Activity
Using the listing below, set down exactly the lines starting at the line that contains "547x478 pixels." and ending at the line that contains "Given: Select listByIds method entry", both included, and no others.

Source data
# # #

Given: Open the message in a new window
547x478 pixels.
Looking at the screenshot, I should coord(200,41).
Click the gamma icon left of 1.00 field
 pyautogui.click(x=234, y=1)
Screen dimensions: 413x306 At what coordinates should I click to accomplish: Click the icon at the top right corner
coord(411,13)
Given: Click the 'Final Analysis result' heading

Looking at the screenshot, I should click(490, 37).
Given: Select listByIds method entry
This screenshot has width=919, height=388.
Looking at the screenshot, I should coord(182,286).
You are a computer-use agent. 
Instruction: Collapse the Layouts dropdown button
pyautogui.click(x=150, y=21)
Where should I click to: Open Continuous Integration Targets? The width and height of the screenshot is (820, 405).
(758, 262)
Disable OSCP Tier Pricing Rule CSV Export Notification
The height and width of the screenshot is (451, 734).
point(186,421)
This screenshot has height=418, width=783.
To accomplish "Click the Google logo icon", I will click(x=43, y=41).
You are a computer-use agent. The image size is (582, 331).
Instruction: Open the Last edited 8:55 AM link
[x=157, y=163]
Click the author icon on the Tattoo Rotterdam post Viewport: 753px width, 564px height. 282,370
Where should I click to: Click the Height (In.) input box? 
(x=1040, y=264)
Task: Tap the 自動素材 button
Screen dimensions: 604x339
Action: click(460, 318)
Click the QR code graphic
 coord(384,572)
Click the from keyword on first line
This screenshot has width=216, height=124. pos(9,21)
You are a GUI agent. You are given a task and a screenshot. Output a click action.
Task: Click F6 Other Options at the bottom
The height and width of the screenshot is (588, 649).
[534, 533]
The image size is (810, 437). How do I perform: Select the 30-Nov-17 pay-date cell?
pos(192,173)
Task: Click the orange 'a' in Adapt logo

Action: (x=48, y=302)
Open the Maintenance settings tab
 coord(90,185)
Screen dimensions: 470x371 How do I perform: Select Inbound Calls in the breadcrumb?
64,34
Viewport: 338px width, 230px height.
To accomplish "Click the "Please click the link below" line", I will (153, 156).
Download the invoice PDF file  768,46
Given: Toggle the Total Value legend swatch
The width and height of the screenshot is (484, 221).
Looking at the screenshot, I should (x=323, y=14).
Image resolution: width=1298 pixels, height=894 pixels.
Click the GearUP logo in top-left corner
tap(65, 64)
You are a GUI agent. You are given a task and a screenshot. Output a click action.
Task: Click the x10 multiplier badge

# # #

Problem solution
547x478 pixels.
Looking at the screenshot, I should coord(200,41).
Click the gamma icon left of 1.00 field
 pyautogui.click(x=234, y=1)
Screen dimensions: 413x306 At what coordinates should I click to accomplish: Click the icon at the top right corner
coord(411,13)
Given: Click the 'Final Analysis result' heading

Looking at the screenshot, I should click(490, 37).
Given: Select listByIds method entry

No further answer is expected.